■ WORK TO COMPLETE: Please copy only the material from the line that has "You are a computer-use" to the very last line, both ends included, exactly as written and without pictures.

■ RECORDED DATA:
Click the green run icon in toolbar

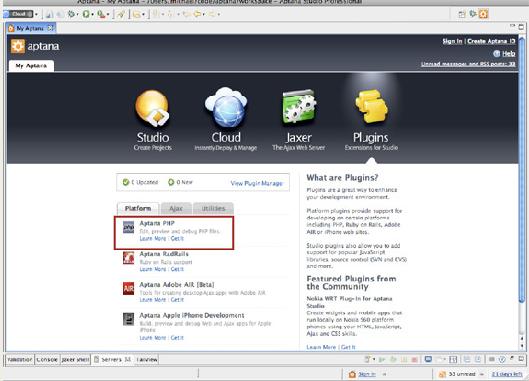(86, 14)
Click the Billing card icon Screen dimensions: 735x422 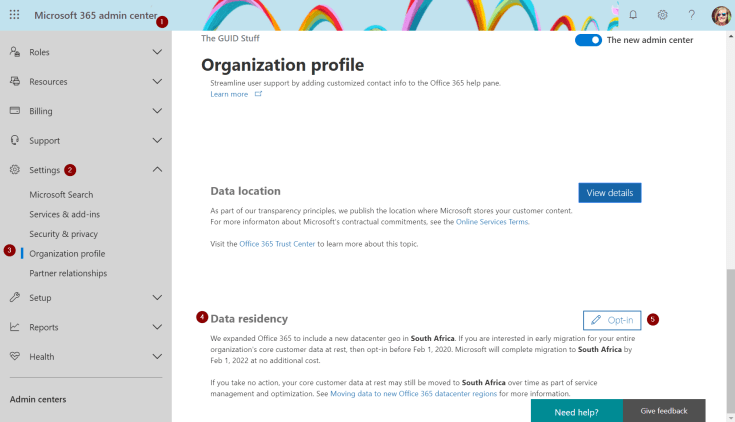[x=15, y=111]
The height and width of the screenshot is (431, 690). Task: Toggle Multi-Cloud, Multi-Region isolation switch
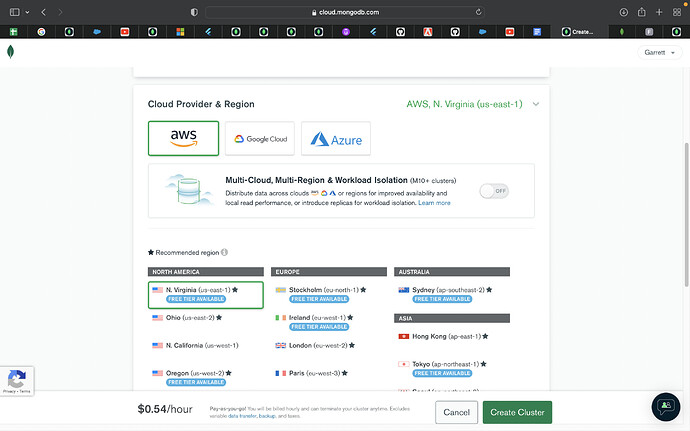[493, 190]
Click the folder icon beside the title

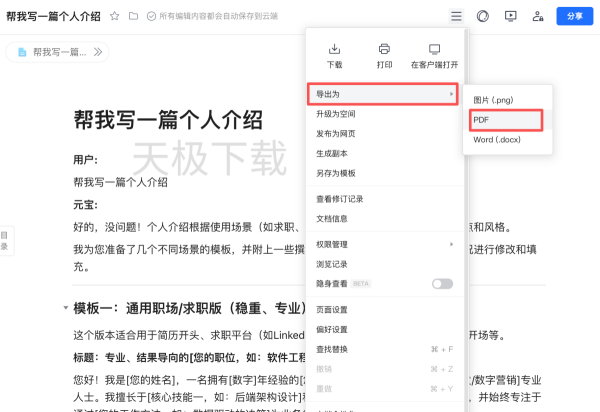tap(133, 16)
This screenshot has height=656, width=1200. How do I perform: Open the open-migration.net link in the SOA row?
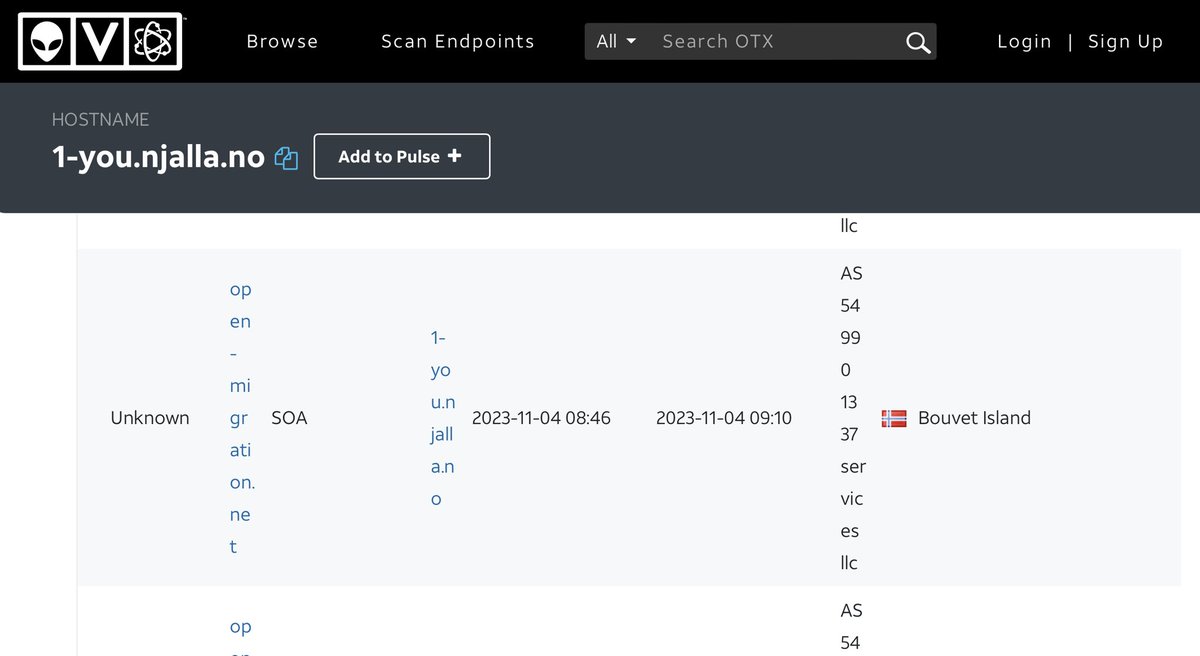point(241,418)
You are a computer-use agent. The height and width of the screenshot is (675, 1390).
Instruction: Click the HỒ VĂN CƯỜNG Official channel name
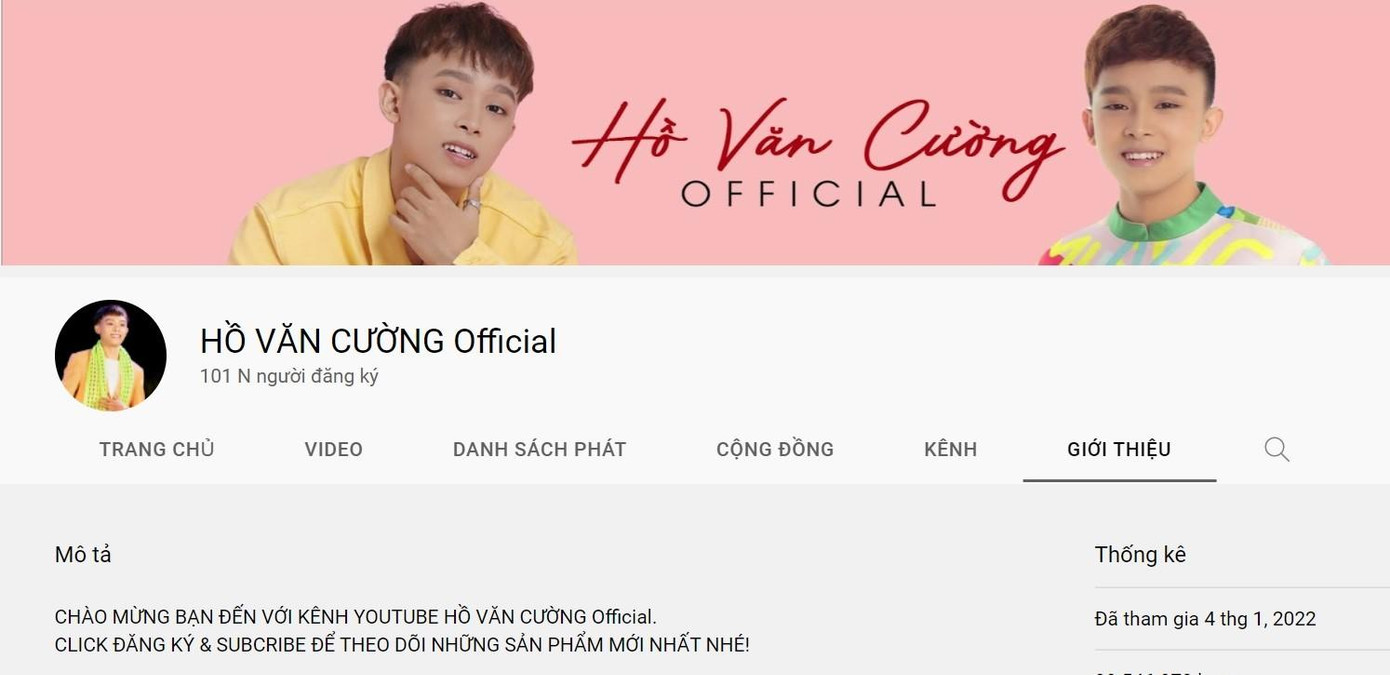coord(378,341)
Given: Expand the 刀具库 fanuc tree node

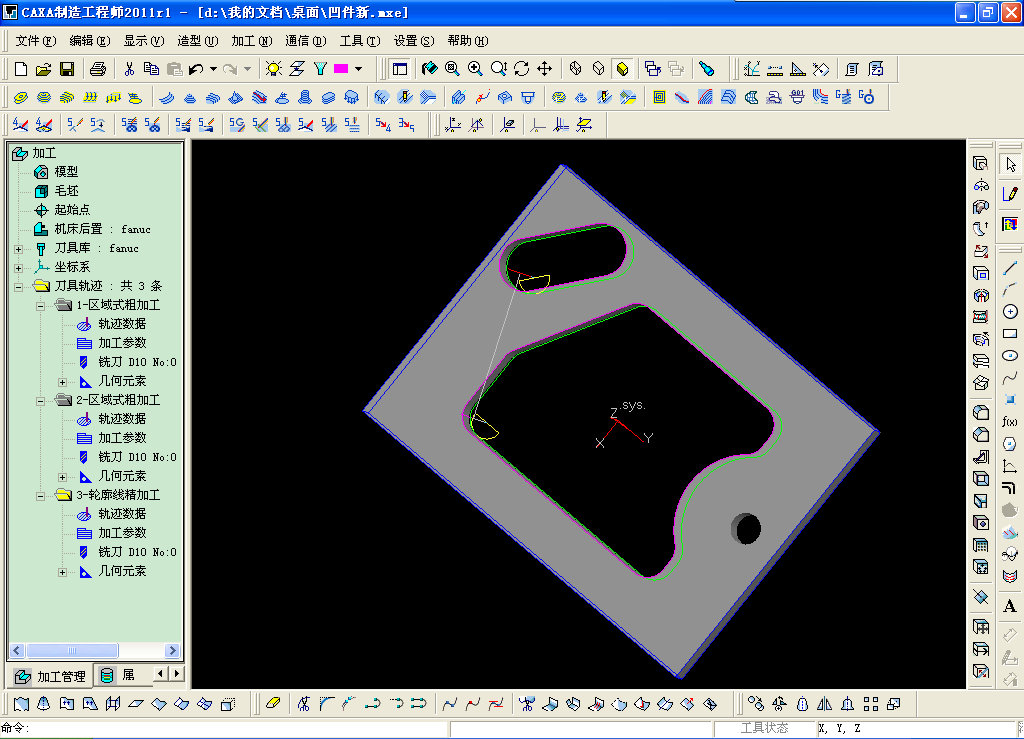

■ SOLUTION FOR THIS TASK:
You are a computer-use agent. The height and width of the screenshot is (675, 1390).
Instruction: Click the HỒ VĂN CƯỜNG Official channel name
coord(378,341)
Given: Expand the 刀具库 fanuc tree node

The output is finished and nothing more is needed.